Take time to assess the responses to the questions above, and make a plan to address any areas which should be improved.  Scrutinize each step in your process and ask how things could be better, and then attack the problems and opportunities presented to the team. You may have equipment or people who can be better utilized to increase production and speed up or simplify processes. If you carry on with the status quo, you will continue to get the same results.


3. Steps for a Smart Approach to Operationalize Efficiencies

If you don’t have a clear understanding of what’s happening on your lines, it makes effective, long-lasting continuous improvement nearly impossible. Downtime is one of the greatest concerns for today’s manufacturers, but many can’t pinpoint the exact causes for why their process stops.  Without a culture of urgent, continuous improvement at all levels of your organization, your improvement efforts will flounder and your results will continue on the current trend.

Here are some steps you can take to operationalize an efficiency-focused culture and help you keep your finger on the pulse of your operation.

Data Capture

Automate and integrate the collection of machine data and process performance through sensors, PLC’s, HMI’s and digital operator interfaces.  Connect your equipment and systems with Application Programming Interfaces (APIs) and digital forms to blend all your data sources and records together into a single source of truth. Be sure you have a clearly-defined process for how that data is collected, who collects it, where it resides, and most importantly, how it will be used to drive your process forward. 


Eliminate manual processes for data collection, verification, reporting, and visualization. When you’re able to collect data in real time from machines and automatically apply analytics, compliance, and visualization, it expands your capability to assess that data and use it in an actionable way.


Meaningful dashboards and alerts help teams understand what’s happening in their operation, and ideally they are provided to teams in real-time. Visual dashboards and performance metrics should be put in front of the right people: those who are working on the floor that can take immediate action and effect change, and those who drive and formulate continuous improvement efforts and projects. Teams at all levels should have as much up-to-date information as possible so they can quickly and appropriately respond to any issues.


Use the data you collect to detect trends and build mechanisms to proactively identify issues. These data and information sets will help you hone your processes and stay ahead of any changes or shifts in operational performance, rather than reacting to events.


Align your teams on prioritization, processes, responses, and ownership. Having everything lined up and prioritized increases accountability.  Ensure employees understand the objectives of their roles, how to do them effectively and properly, and why they’re important. Lead from the front and inspect what you expect.


Communication Is Key To Manufacturing Optimization

Whether you have two lines or 100, each individual working those lines is going to communicate differently until you align them and get them organized with their communications and objectives. 

Operator A and Operator B might be seeing the same issues but communicating them differently, even if they’re getting the same data and information. Often, these workers are viewing data and metrics at the end of their shifts, so they’re not able to address issues in a timely manner. 
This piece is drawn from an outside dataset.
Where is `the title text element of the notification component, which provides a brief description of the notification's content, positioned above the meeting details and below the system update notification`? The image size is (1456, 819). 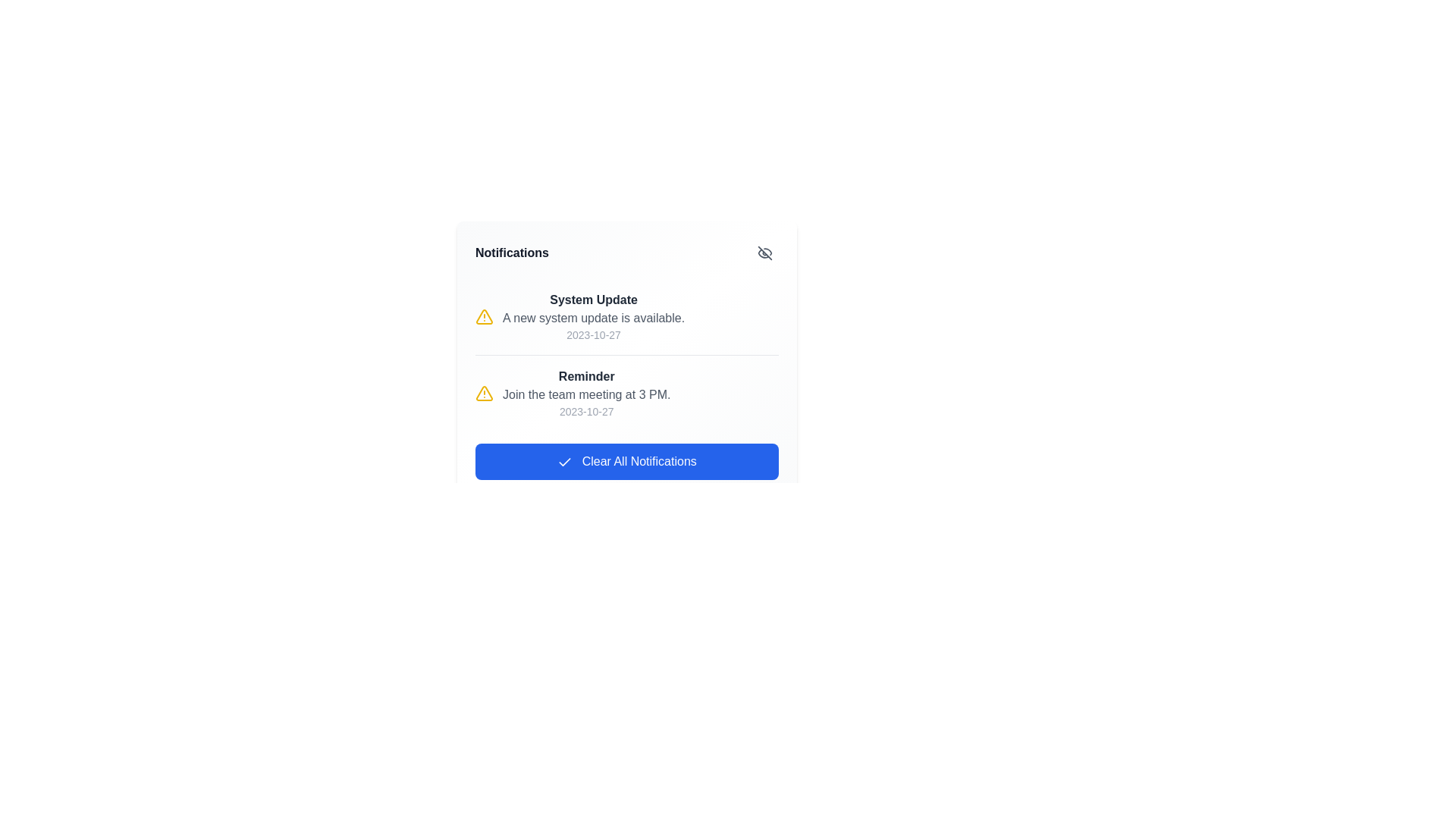
the title text element of the notification component, which provides a brief description of the notification's content, positioned above the meeting details and below the system update notification is located at coordinates (585, 376).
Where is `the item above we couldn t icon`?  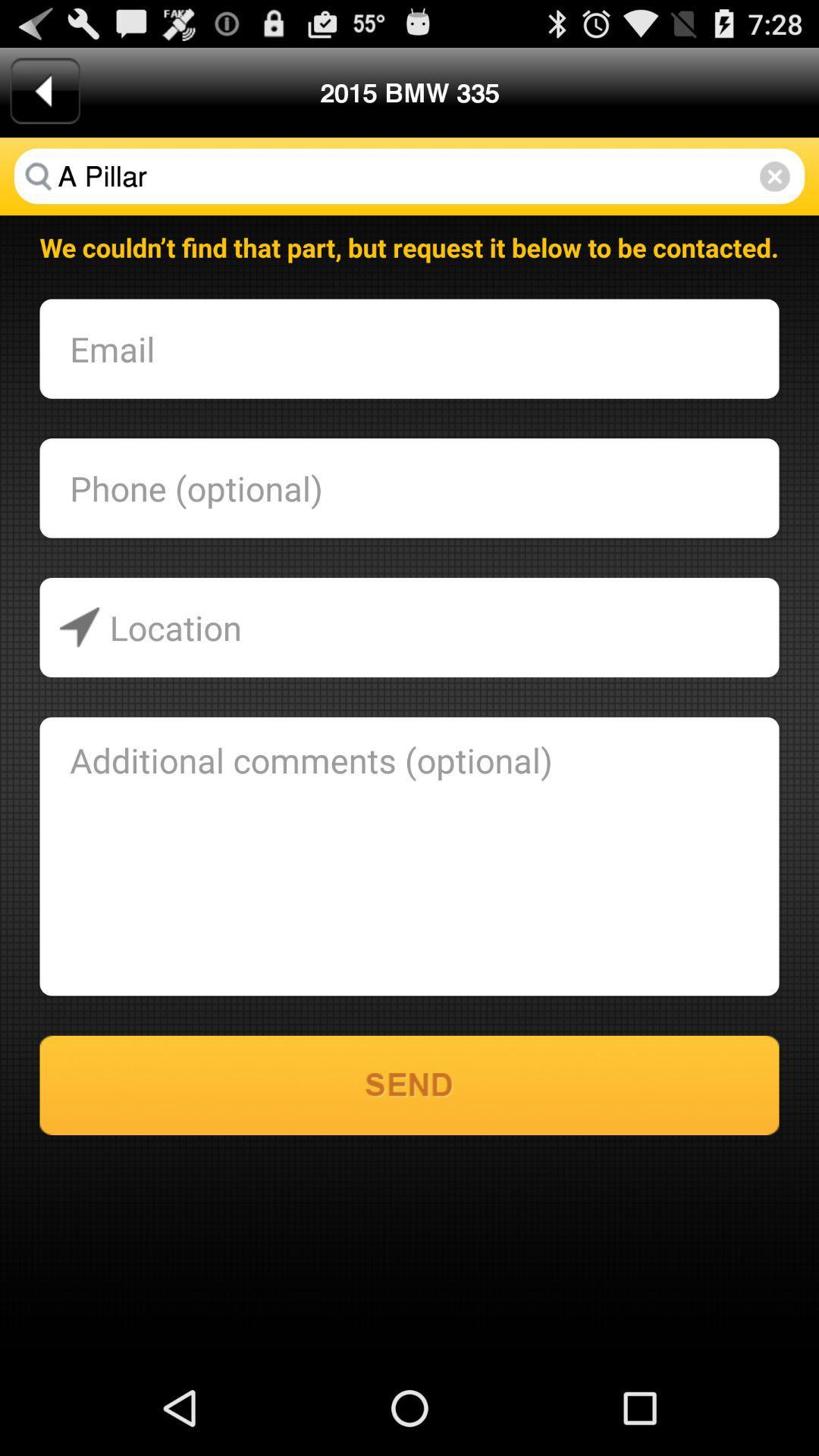 the item above we couldn t icon is located at coordinates (410, 176).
To get your operators more invested in the outcomes of their work, emphasize the importance of their contributions to the overall organization’s success. Make sure they understand the value they hold in the company and how their successes are critical to the success of the company.  Celebrate their wins with them, and thank them for what they do. When they know what the metrics and data mean, why they are put in place, and how it measures their performance, they’re more likely to be invested in achieving success.